Rüzigâr âyînesinde sûret-i ahvâl-i aşk
Evvel âsân görünür sonra belâlar gösterir
(AhmedPaşa)
Zamane aynasında aşk hâllerinin görüntüleri önce kolay gibidir, ancak sonra ne belalar gösterir, bilseniz ne belalar!..
Halk-ı cihân lütf ile hep şâd olur Bir söz ile bir gönül âbâd olur
Azerî
Lütuf gösterildiğinde her insan mutlu olur. Bir küçük söz ile bir gönül yapmak mümkündür.
Olmuş o kadar halk-ı cihân mekrde üstâd
Kim sâbıka-i şöhret-i şeytân unudulmuş
(NABÎ)
Dünya halkı hilekârlıkta o kadar ileri gitmiş ki şeytanın bu konudaki şöhreti (onların yaptıklarının yanında masum kalıp) unutulmuş.

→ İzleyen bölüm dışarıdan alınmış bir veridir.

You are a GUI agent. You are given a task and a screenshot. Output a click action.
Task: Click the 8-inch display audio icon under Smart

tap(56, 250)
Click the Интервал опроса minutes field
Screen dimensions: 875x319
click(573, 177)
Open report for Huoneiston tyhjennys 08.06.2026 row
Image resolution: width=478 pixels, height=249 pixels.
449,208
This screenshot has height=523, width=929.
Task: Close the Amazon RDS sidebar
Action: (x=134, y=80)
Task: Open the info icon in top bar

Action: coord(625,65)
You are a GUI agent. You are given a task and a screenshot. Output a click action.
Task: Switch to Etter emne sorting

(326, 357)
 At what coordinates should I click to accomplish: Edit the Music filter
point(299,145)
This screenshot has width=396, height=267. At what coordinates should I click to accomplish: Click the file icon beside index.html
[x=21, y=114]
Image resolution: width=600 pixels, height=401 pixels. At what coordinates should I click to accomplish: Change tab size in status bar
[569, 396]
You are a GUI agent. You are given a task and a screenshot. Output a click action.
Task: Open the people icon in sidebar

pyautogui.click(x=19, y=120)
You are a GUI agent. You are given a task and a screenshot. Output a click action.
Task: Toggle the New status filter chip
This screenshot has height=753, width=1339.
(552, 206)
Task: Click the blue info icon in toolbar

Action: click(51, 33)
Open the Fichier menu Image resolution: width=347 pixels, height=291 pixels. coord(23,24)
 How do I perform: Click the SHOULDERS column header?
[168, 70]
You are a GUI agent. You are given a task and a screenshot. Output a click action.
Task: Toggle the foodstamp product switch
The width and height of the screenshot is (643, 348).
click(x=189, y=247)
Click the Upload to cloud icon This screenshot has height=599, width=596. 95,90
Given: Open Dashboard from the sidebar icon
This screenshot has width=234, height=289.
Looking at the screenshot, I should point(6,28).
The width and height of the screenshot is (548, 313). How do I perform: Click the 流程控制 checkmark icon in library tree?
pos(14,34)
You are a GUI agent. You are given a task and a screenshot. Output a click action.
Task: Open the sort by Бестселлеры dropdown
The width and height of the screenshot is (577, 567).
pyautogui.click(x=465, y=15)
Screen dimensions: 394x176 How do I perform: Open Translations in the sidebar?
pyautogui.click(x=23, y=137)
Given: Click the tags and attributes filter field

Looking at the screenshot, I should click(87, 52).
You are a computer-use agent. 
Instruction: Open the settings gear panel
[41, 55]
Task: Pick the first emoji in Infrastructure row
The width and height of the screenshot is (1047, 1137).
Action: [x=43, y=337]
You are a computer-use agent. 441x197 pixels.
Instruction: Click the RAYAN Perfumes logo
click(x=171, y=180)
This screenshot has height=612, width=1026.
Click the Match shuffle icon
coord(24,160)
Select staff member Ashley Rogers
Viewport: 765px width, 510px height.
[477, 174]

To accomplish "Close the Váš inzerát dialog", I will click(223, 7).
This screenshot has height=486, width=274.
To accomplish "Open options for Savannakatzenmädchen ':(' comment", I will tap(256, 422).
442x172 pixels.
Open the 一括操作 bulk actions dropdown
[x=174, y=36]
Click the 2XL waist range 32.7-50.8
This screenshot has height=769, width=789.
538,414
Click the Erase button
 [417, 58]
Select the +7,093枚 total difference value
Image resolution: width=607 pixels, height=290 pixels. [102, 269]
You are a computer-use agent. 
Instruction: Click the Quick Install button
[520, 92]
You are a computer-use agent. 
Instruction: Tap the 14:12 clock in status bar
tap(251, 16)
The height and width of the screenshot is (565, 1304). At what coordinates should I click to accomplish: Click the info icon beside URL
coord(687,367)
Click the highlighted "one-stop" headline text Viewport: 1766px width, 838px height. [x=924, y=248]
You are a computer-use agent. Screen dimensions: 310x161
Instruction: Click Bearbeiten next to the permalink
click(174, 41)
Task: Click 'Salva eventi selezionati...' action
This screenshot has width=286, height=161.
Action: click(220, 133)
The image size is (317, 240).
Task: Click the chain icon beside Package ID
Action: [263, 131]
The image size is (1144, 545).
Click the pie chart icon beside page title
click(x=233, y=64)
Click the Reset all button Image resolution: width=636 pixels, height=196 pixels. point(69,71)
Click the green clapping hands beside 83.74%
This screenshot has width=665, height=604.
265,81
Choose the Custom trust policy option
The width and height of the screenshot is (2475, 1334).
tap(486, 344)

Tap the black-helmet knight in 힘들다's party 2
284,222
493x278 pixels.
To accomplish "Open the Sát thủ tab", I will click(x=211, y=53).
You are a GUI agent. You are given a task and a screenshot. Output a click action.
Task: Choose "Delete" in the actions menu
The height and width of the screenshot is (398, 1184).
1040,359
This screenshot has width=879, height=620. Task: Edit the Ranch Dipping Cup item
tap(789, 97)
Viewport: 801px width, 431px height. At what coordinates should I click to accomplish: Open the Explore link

Erbâb-ı ye's gerçi tehî-kîsedir velî
Ehl-i ümîdden hele râhat değil midir
(Nabî)
Kesesi boş olanlar gerçi karamsarlık içindedirler ama bunlar umut peşinde koşanlardan daha rahat sayılmazlar mı?!..
Gamze derd-i çeşmini ketm etmeyip yâ n'eylesin Çâre-sâz-ı kâ'inâtı çâre-hâh etmek de güç
(ŞeyhGalib)
Gamze, sevgilinin gözünün benim hakkımdaki endişesini (veya sırrını) saklamayıp da ne yapsın; bütün âleme çare olanı (sevgilinin gamzesini), çare ister duruma düşürmek de güç.
Cihan güzelleri çün bîvefâ imiş bildik Gönül vefâsıza vermek hatâ imiş bildik
(Ahmed paşa)
Ne zaman ki dünya güzellerinin vefasız olduğunu anladık, gönlü bir vefasıza vermenin bir hata olduğunu o zaman öğrendik.
Dehrin ne safâ var acaba sîm ü zerinde
İnsan bırakır hepsini hîn-i seferinde
(ziyapaşa)
Dünyanın altınında ve gümüşünde ne mutluluk olabilir ki? İnsanlar o kaçınılmaz son yolculuğa çıkarken zaten bunların hepsini geride bırakır.